Bea Van Buggenhout

Béatrice "Bea" Van Buggenhout of Béatrice Van Buggenhout-Wauters (1946-2002) was hoogleraar Sociaal Recht aan de Faculteit Rechtsgeleerdheid en Criminologische Wetenschappen van de Katholieke Universiteit Leuven.[1] Ze behoorde tot de eerste generatie vrouwelijke professoren aan die faculteit.[2] Haar interessegebieden waren o.a. het welzijnsrecht en aanvullende verzekeringen. Zij was ook kabinetschef van Minister van Welzijn en Gezin Wivina Demeester.[3]

Levensloop bewerken

Béatrice Van Buggenhout werd in 1946 geboren.

Ze behaalde haar rechtendiploma met grootste onderscheiding aan de KU Leuven. Vervolgens verdedigde ze in 1975, onder begeleiding van professor Roger Dillemans, haar proefschrift tot het bekomen van de wetenschappelijke graad van doctor in de rechten over het juridisch statuut van minder-validen.[4] Daarna werd ze tot hoogleraar benoemd aan het Instituut Sociaal Recht van de KU Leuven. Ze was tevens adviseur voor rector André Oosterlinck en adviseerde over het gelijkekansenbeleid van de KU Leuven.[1][2]

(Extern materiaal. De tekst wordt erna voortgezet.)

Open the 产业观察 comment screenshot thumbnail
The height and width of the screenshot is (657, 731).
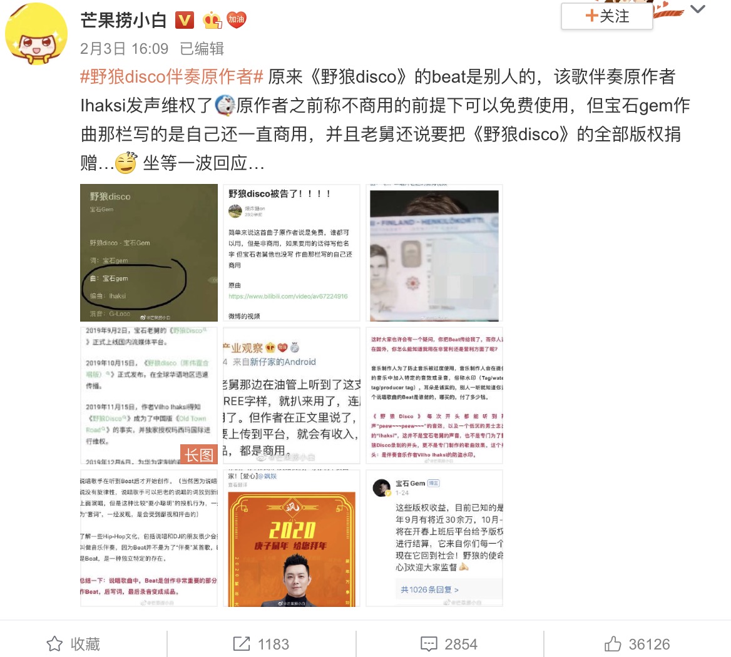pos(292,395)
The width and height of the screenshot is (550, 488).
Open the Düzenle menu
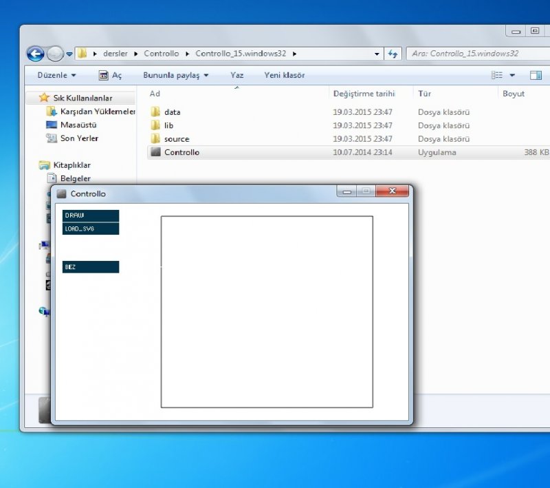pyautogui.click(x=56, y=75)
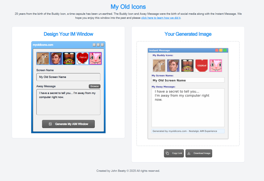Image resolution: width=264 pixels, height=181 pixels.
Task: Click the download arrow icon
Action: tap(189, 153)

Tijdens haar loopbaan bekleedde ze ook verschillende posities als beleidsadviseurs van CD&V-kabinetten, o.a. als kabinetschef van Minister van Welzijn & Gezin Wivina Demeester.[1] Ze heeft bijgedragen tot de ontwikkeling van verschillende wetten en regelgevingen, zoals het Vlaams Decreet over het vrijwilligerswerk en de Wet betreffende de Tegemoetkoming aan Gehandicapten.[3]

Béatrice van Buggenhout overleed in 2002 op 56-jarige leeftijd na een slepende ziekte.[1]